Nel 2021, il 6 e 13 aprile, il gestore effettuava la somministrazione di pasti anche a persone non convenzionate per il servizio di mensa aziendale. Il 29 maggio il gestore veniva trovato all’interno dell’esercizio commerciale senza utilizzare il dispositivo di protezione individuale pur avendolo con sé, senza mostrare una certificazione medica che lo esentasse dall’utilizzo. Il 20 dicembre il titolare consentiva l’accesso all’attività a persona priva di una delle certificazioni verdi Covid 19. Il 1º febbraio 2022 In qualità di titolare dell’esercizio commerciale prestava il proprio operato dietro il bancone senza indossare il dispositivo di protezione individuale (mascherina), il 24 febbraio il titolare del ristorante svolgeva l’attività lavorativa senza essere in possesso di una delle certificazioni verdi Covid 19. Queste solo le sanzioni della Polizia locale riguardanti il Covid, a cui se ne aggiungono altre di diverso tipo: il 18 maggio 2021 è stata riscontrata la mancanza del cartello col divieto di fumo all’interno del locale. Il 20 maggio dello stesso anno è stata riscontrata la duplice dichiarazione di inizio attività per variazione del legale rappresentante dell’azienda per due diverse autorizzazioni amministrative. Analoga sanzione è stata elevata il 25 maggio.

Poi serie di inadempienze alle norme per il contenimento del contagio verificate da Carabinieri della Stazione di Carignano, dalla squadra di Pg della Questura, dal Commissariato Centro di Polizia nelle date 20 novembre e 2 dicembre 2021, poi il 24 febbraio, il 1º marzo, il 2 marzo e il 3 marzo 2022. Tutte queste irregolarità sono state segnalate all’Ufficio Commercio del Comune dalla Questura.

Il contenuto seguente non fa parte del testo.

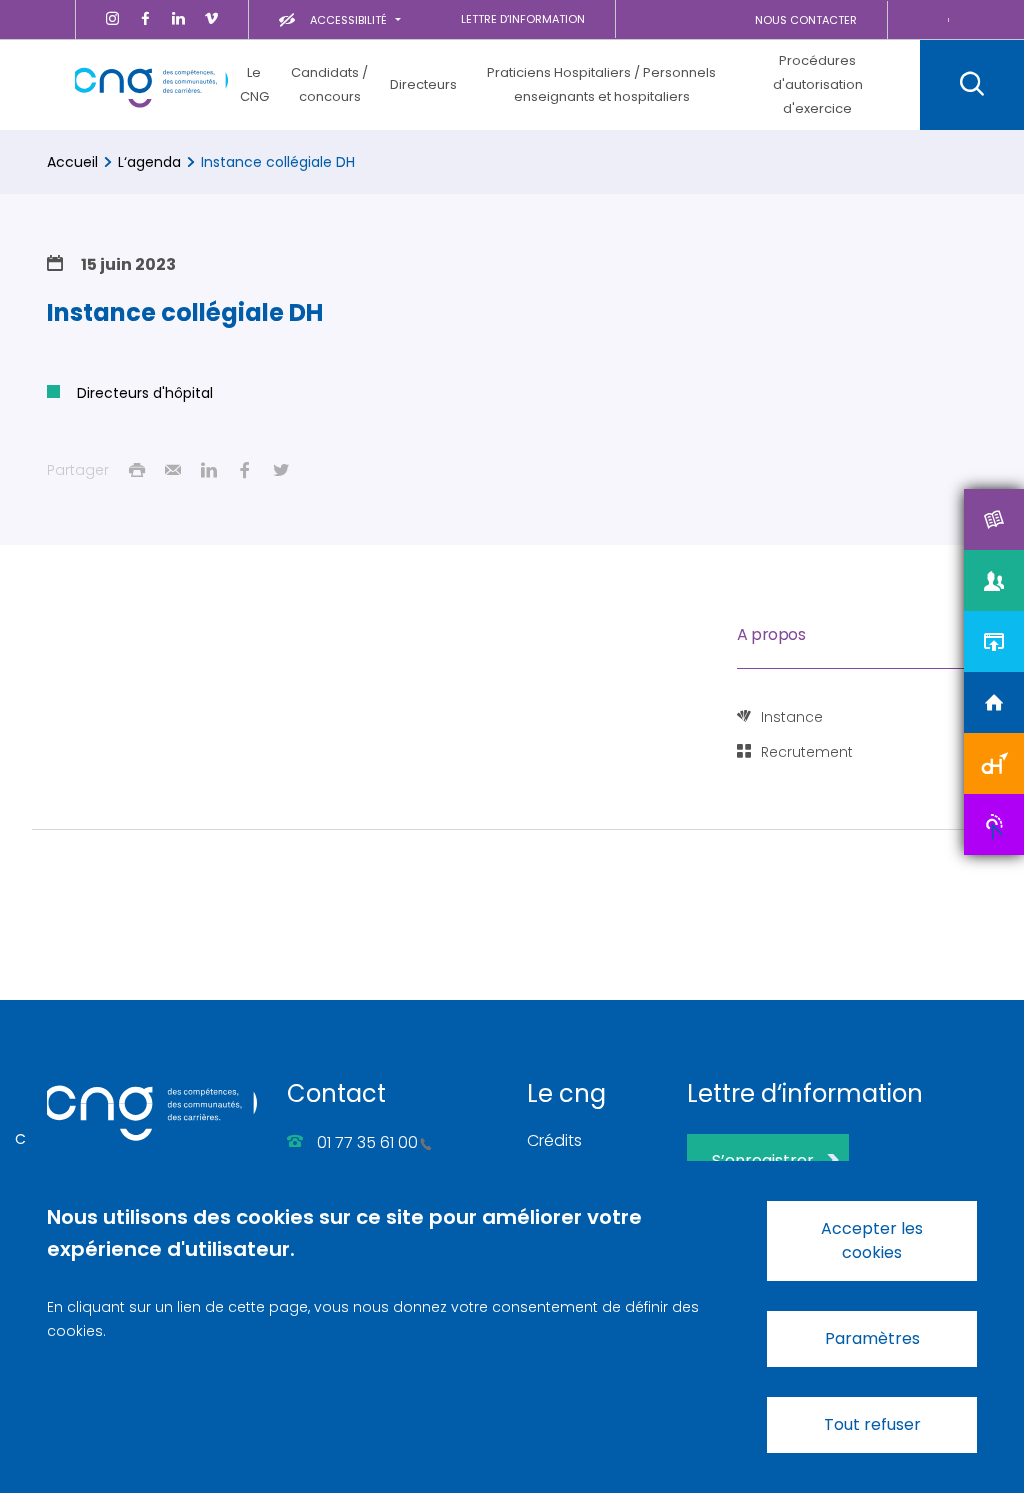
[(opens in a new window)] (112, 19)
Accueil (72, 162)
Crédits (554, 1140)
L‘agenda (149, 162)
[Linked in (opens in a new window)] (209, 470)
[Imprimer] (137, 470)
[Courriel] (173, 470)
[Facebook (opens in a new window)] (245, 470)
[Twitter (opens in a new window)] (281, 470)
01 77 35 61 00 (367, 1142)
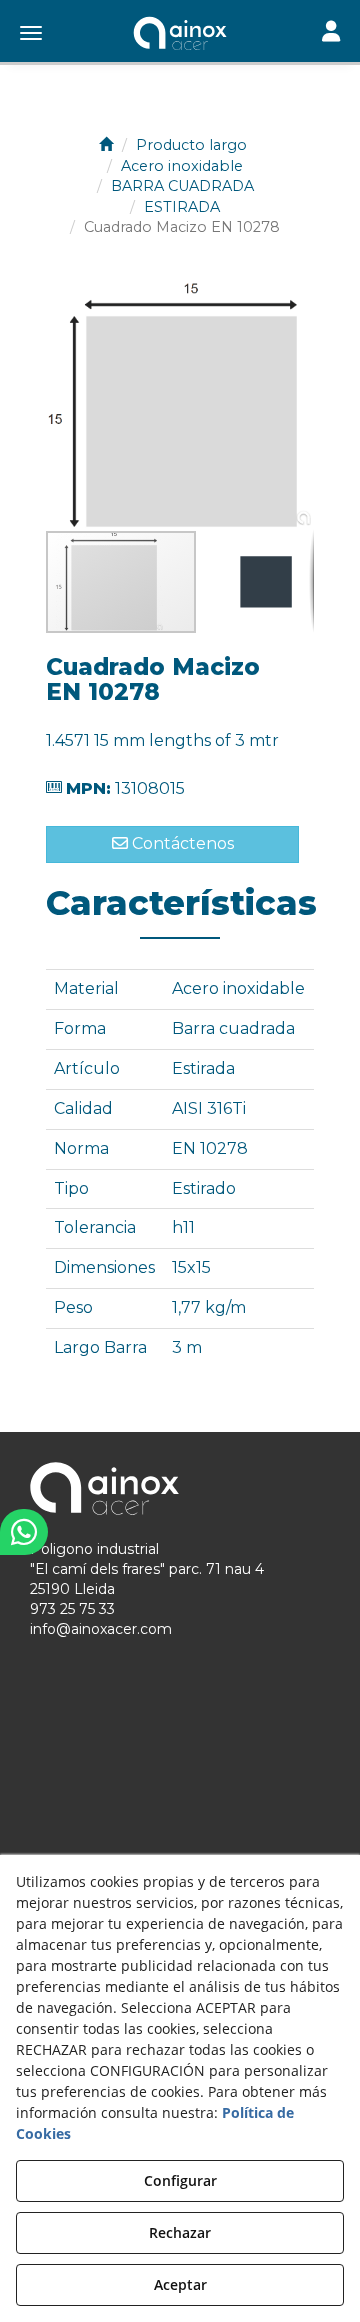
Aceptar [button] (180, 2284)
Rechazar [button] (180, 2232)
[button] (180, 35)
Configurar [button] (180, 2180)
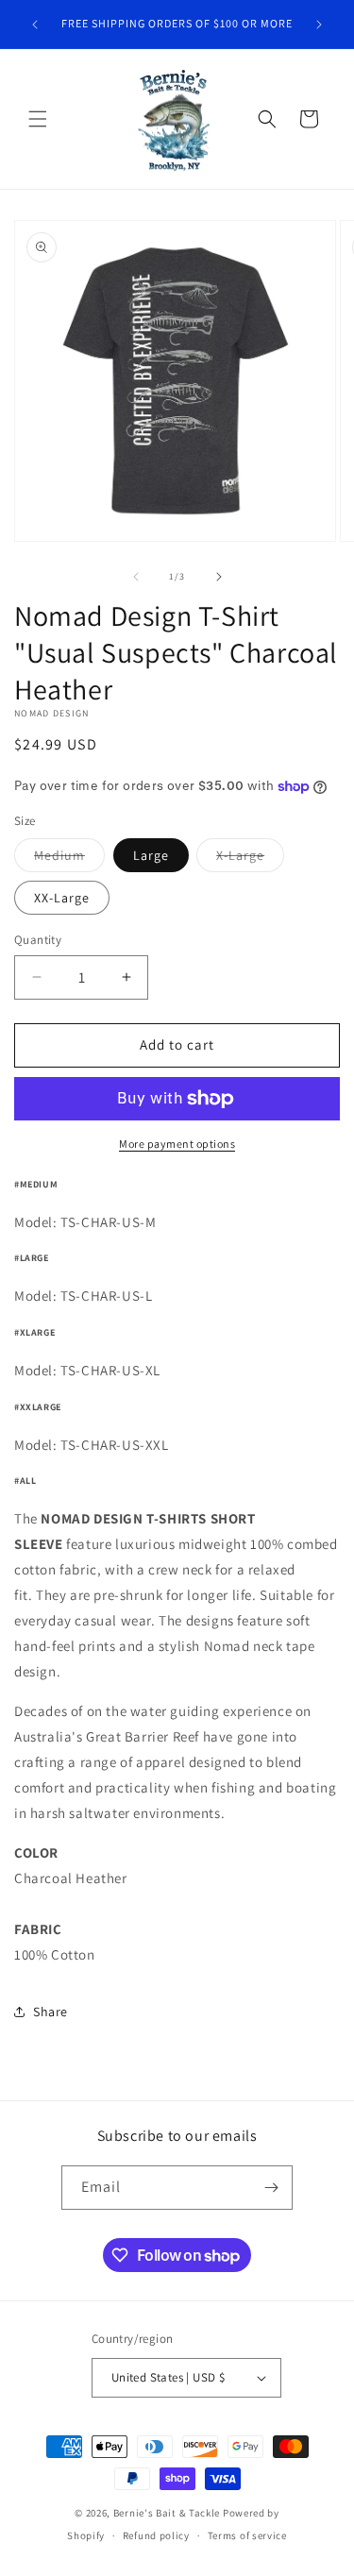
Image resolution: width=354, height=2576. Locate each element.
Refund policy (156, 2535)
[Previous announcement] (35, 24)
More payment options (177, 1143)
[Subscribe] (271, 2187)
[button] (38, 119)
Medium (69, 859)
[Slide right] (219, 577)
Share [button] (50, 2011)
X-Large (250, 859)
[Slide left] (136, 577)
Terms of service (247, 2535)
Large (151, 855)
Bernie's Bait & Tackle (166, 2512)
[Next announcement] (319, 24)
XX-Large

Poi c’è l’accertamento e la contestazione di violazione amministrativa dell’Ufficio S.C. Igiene alimenti e nutrizione di Asl3 che nel corso di un sopralluogo ha accertato carenze igienico sanitarie in violazione del Regolamento CE nº 852/04 in materia di igiene dei prodotti alimentari, che col Covid proprio nulla ha a che fare.

L’avvio del procedimento per la sospensione della licenza è stato notificato dal Comune al titolare alla fine di marzo e dopo il tempo di legge per la consegna delle memorie dell’imprenditore della ristorazione e sulla base di cinque tra articoli di legge (tra cui quelli del Tulps, Testo unico di Polizia) e decreti diversi, a causa delle ripetute condotte illecite (ben 16) che hanno configurato un abuso grave e reiterato del titolo abilitativo e in considerazione della tendenza del titolare a mantenere comportamenti abusivi del titolo stesso, è stata notificata una sospensione della licenza di 10 giorni. La sospensione della licenza significa chiusura totale h24 per i 10 giorni indicati.

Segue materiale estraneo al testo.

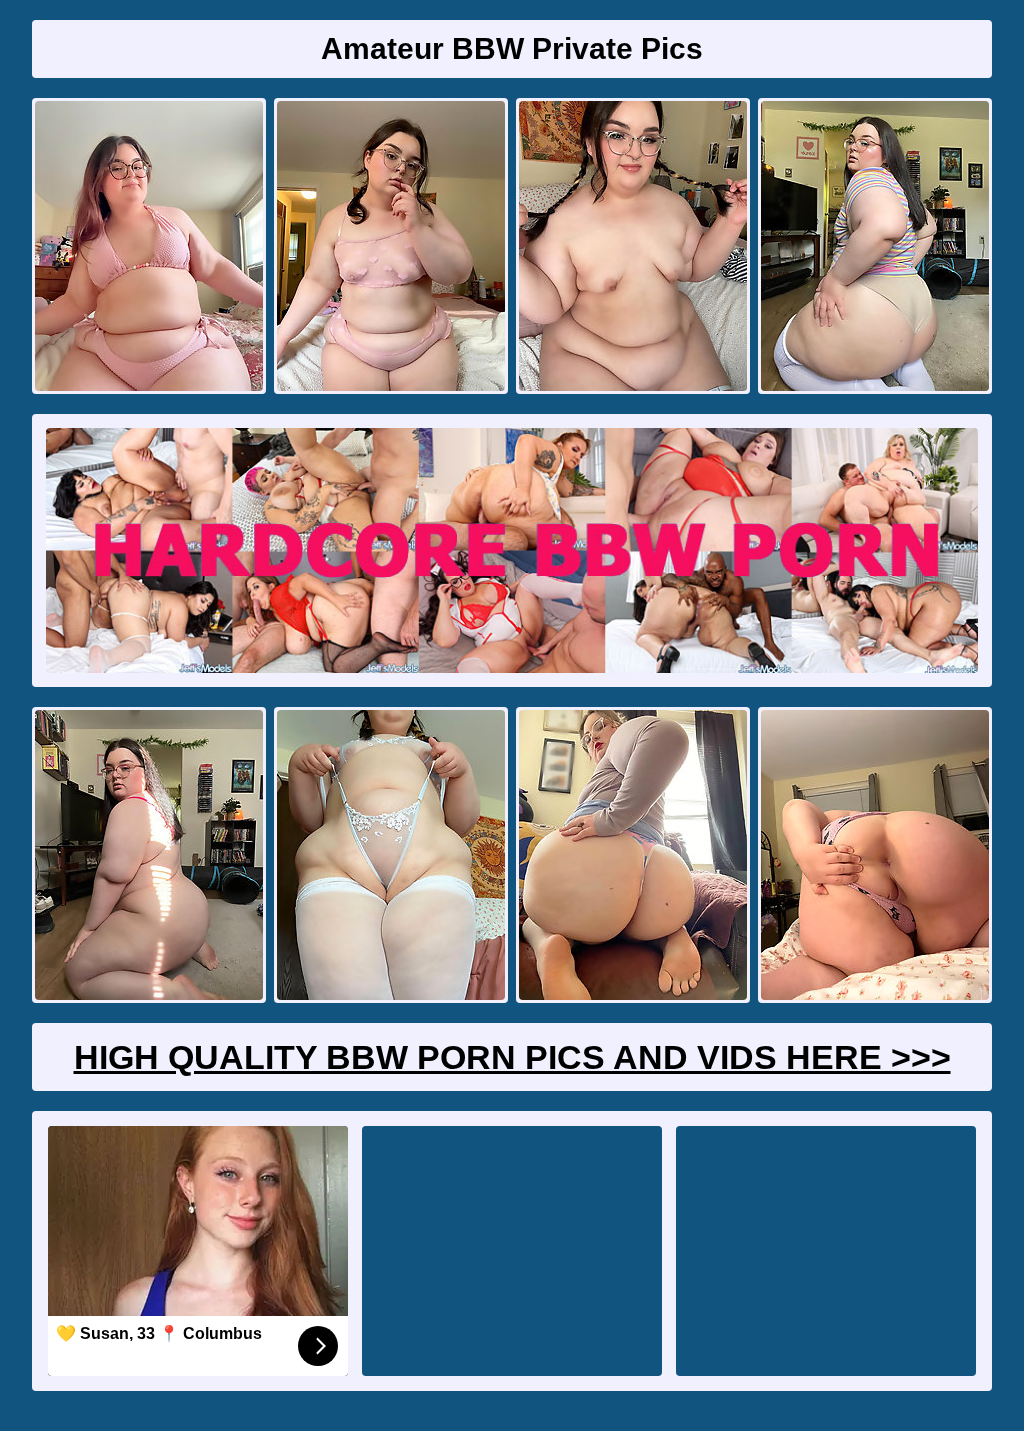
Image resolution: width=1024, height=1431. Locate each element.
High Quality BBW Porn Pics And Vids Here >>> (512, 1057)
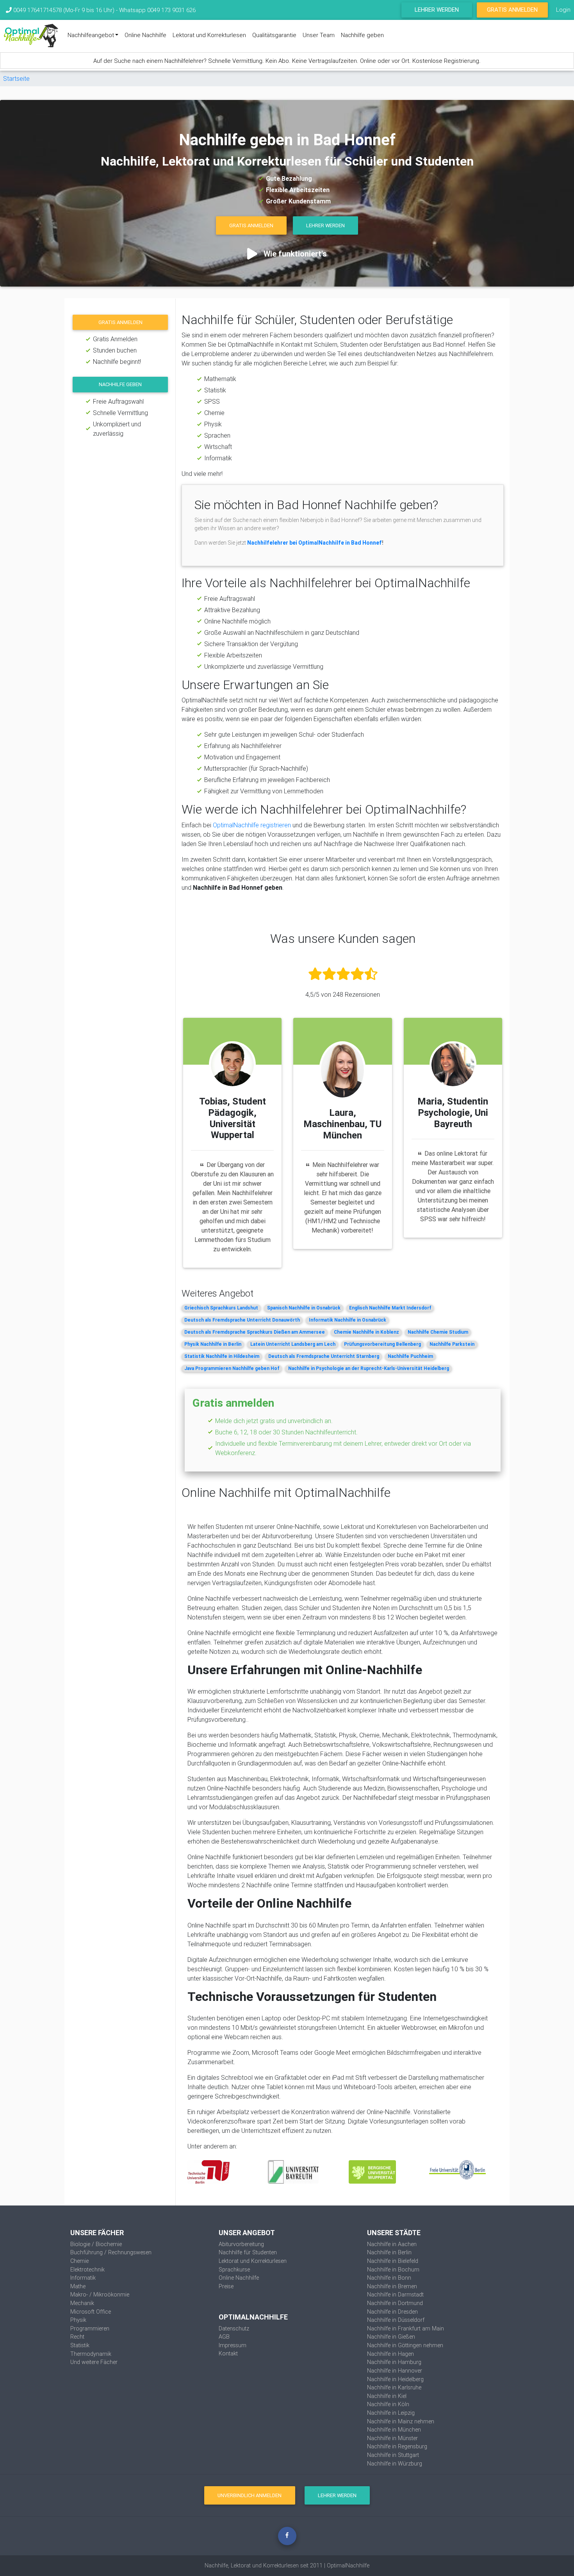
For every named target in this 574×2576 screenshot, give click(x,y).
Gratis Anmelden (512, 9)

Al ricevimento del provvedimento datato 8 giugno, il titolare ha chiesto il differimento della validità per «l’alta deperibilità dei prodotti presenti nella cella frigorifera»

Preso atto della richiesta, pervenuta per le vie brevi, dell’interessato di differimento del provvedimento di sospensione del titolo abilitativo, giustificata dall’alta deperibilità dei prodotti presenti nella cella frigorifera. La direzione Sviluppo Commercio, nonostante il provvedimento fosse aperto da tempo e nonostante la lunga serie di condotte illecite commesse e verificate da Polizia Locale, Polizia di Stato, Carabinieri e Asl, nonostante lo spirito della legge che prevede il provvedimento con spirito espressamente punitivo, la direzione Sviluppo Commercio ha ritenuto la richiesta meritevole di accoglimento.

Così il locale ha chiuso solo ieri e il titolare ha affisso il cartello che vedete, con accuse a Polizia locale, forze di Polizia varie, Asl e Comune e con il testo “condito” da complottismo dal sapore “no green pass” e, al netto di tutto questo, da una parolaccia perfettamente leggibile da chiunque, dai bambini agli anziani, passi sulla strada.